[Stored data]
Segment Open
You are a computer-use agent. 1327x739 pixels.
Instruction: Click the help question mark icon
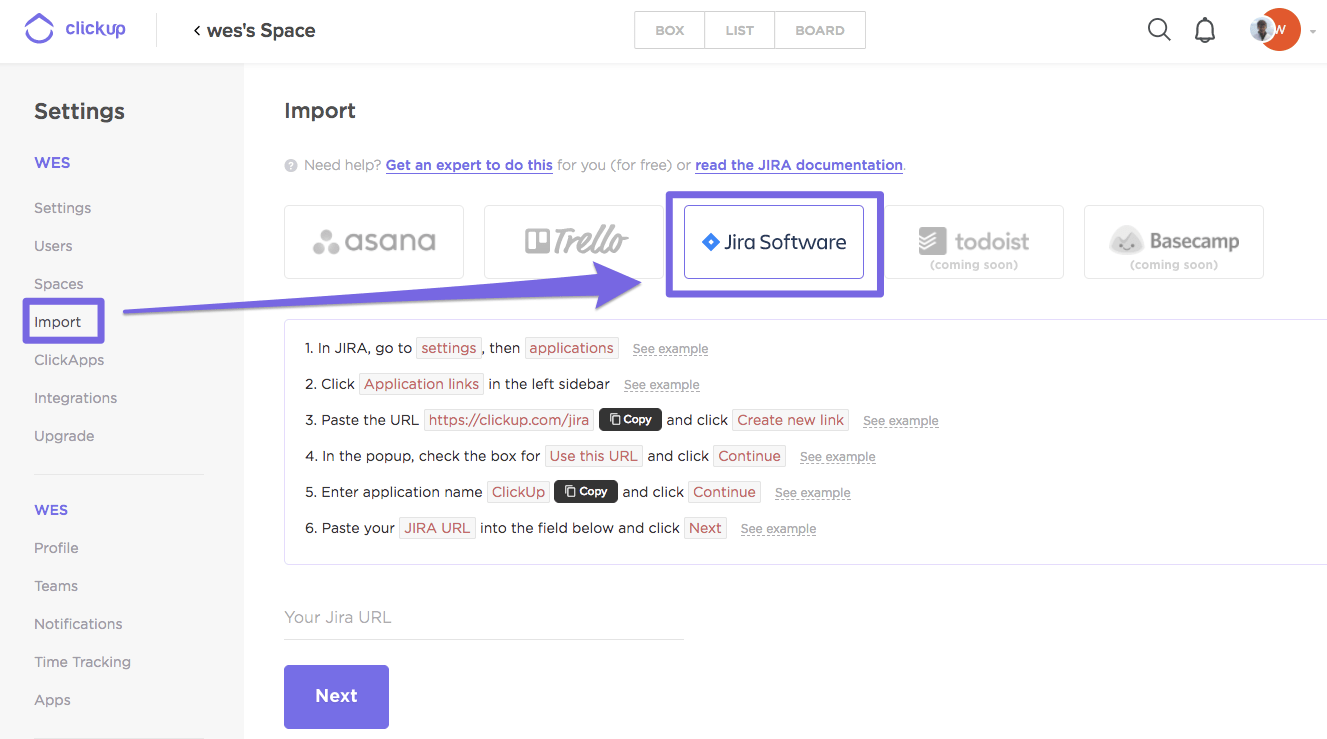point(291,166)
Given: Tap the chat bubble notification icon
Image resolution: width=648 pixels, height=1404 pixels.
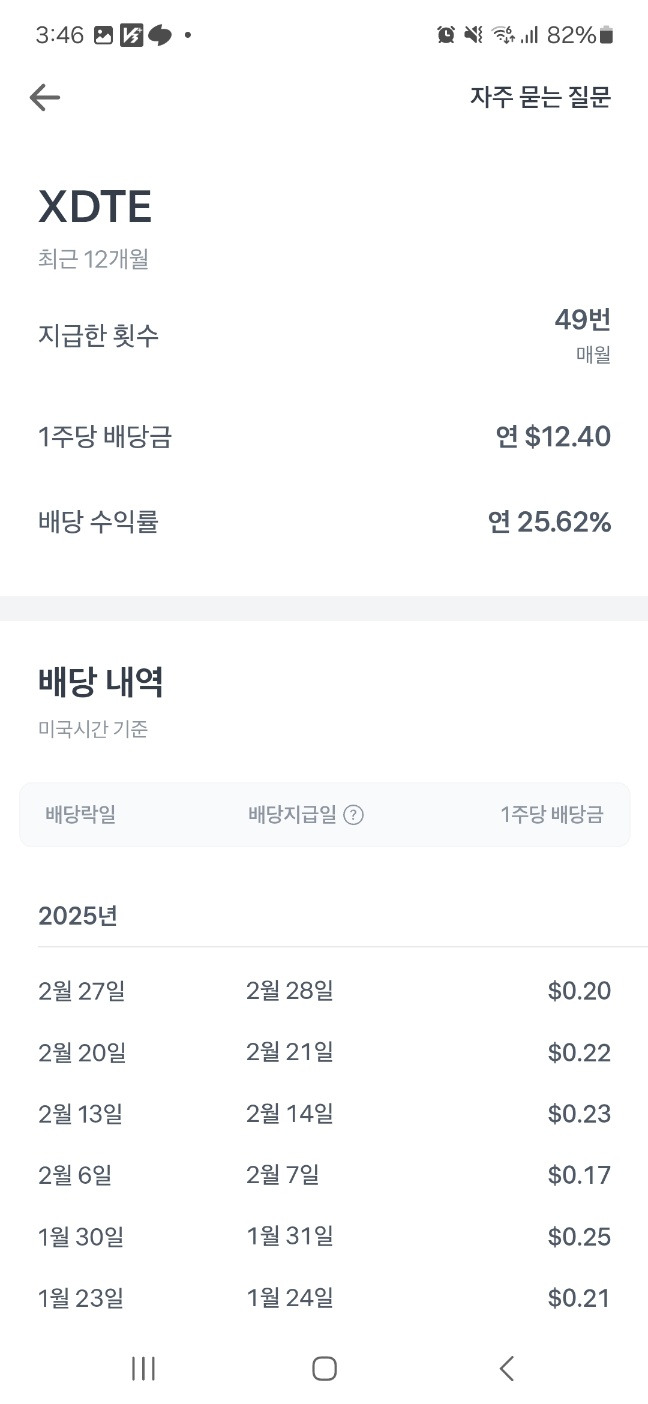Looking at the screenshot, I should click(x=160, y=36).
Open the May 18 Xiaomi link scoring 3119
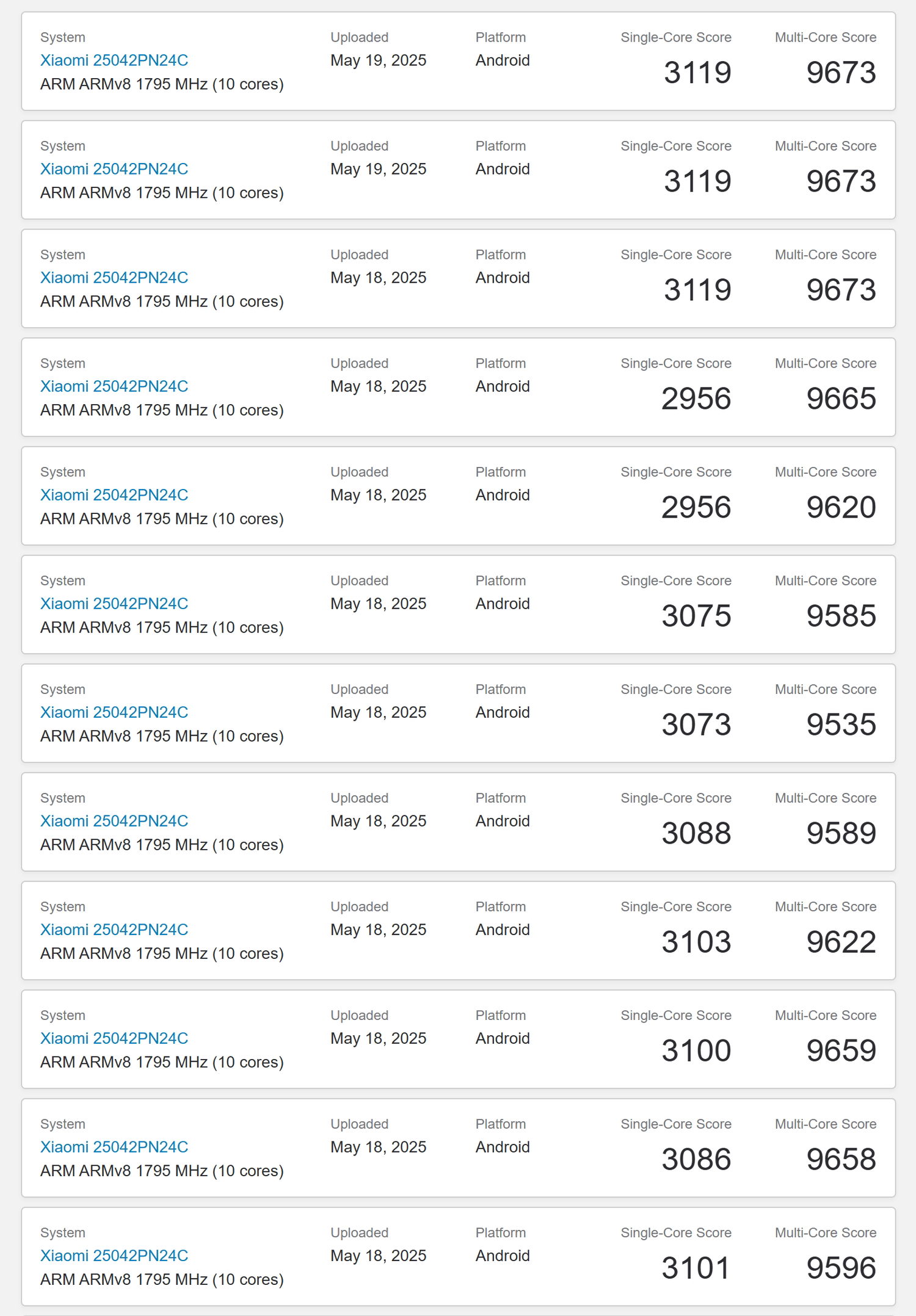916x1316 pixels. pos(114,278)
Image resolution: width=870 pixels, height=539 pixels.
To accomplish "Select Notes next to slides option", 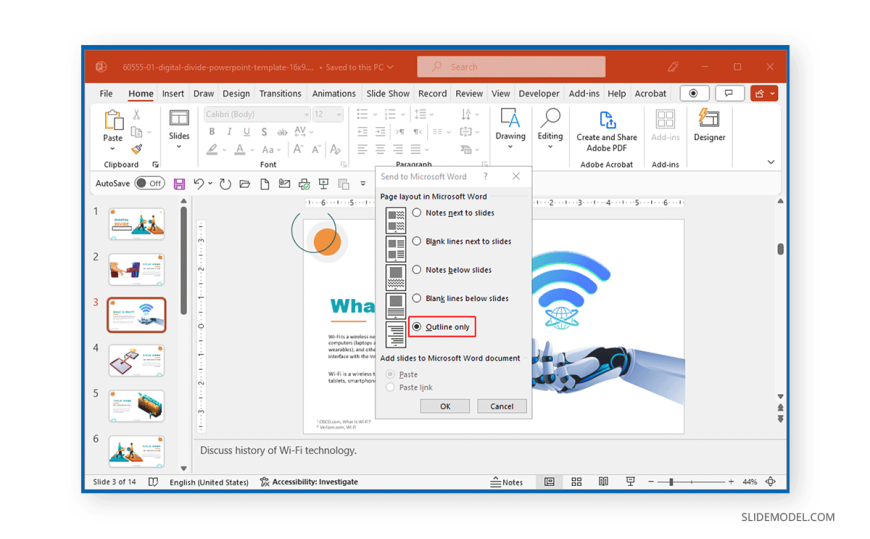I will (417, 213).
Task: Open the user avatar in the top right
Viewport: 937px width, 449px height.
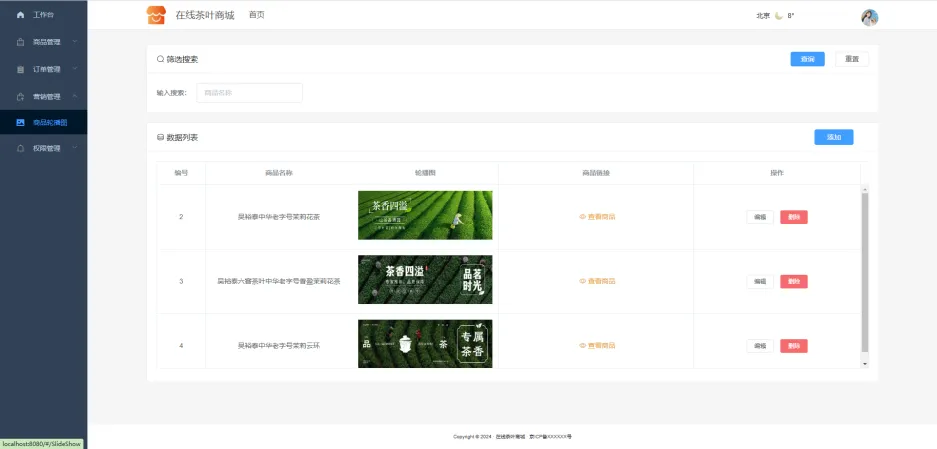Action: click(x=869, y=17)
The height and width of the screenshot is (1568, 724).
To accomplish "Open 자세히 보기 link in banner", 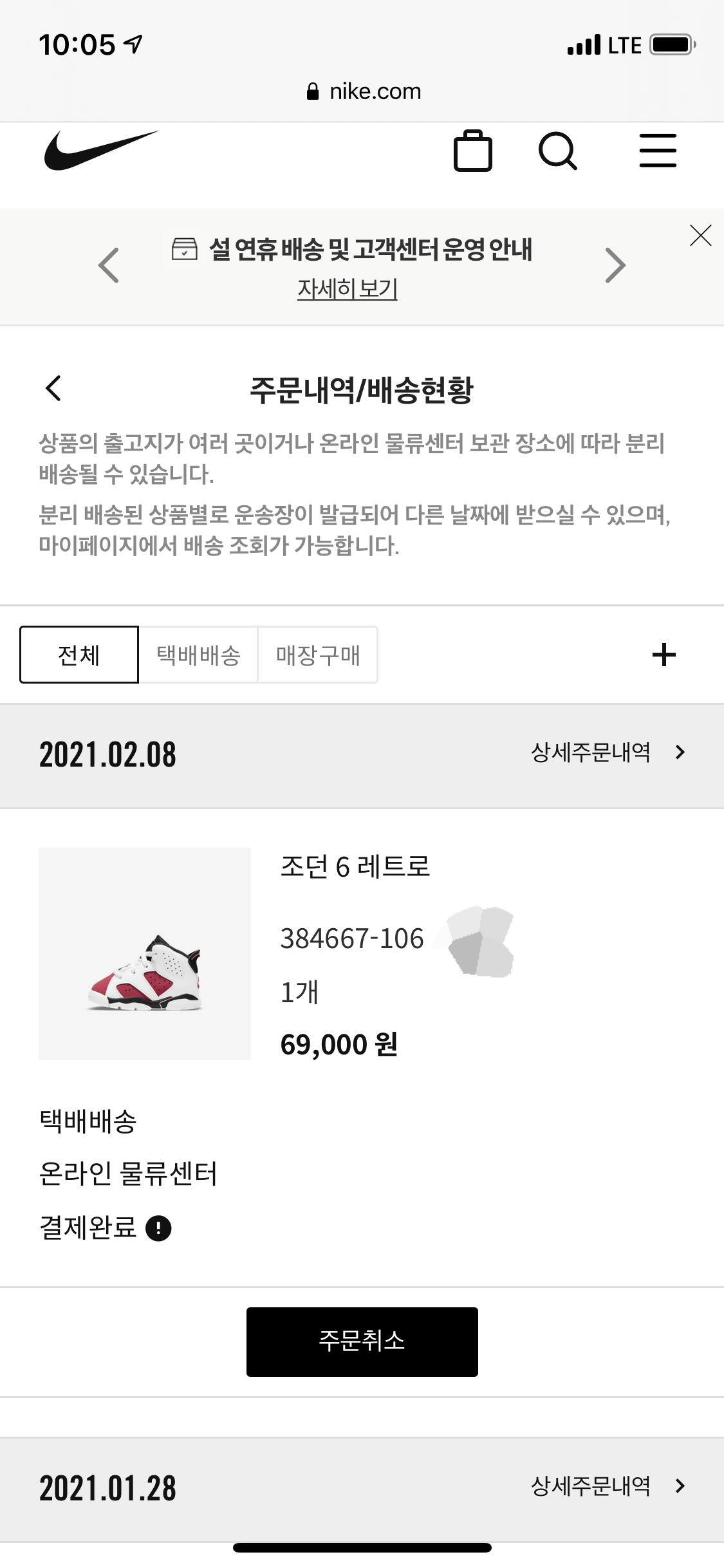I will tap(347, 288).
Segment Closed
▶ PROBLEM DESCRIPTION
Pictures should not appear in the copy. Write out exactly the lines above from the first one through the line that contains "Image resolution: width=870".

▶ TASK RESPONSE
You are a computer-use agent. 1327x739 pixels.
Instruction: Click the help question mark icon
point(291,166)
Given: Tap the chat bubble notification icon
Image resolution: width=648 pixels, height=1404 pixels.
Looking at the screenshot, I should click(x=160, y=36).
Open the May 18 Xiaomi link scoring 3119
916x1316 pixels. pos(114,278)
Image resolution: width=870 pixels, height=539 pixels.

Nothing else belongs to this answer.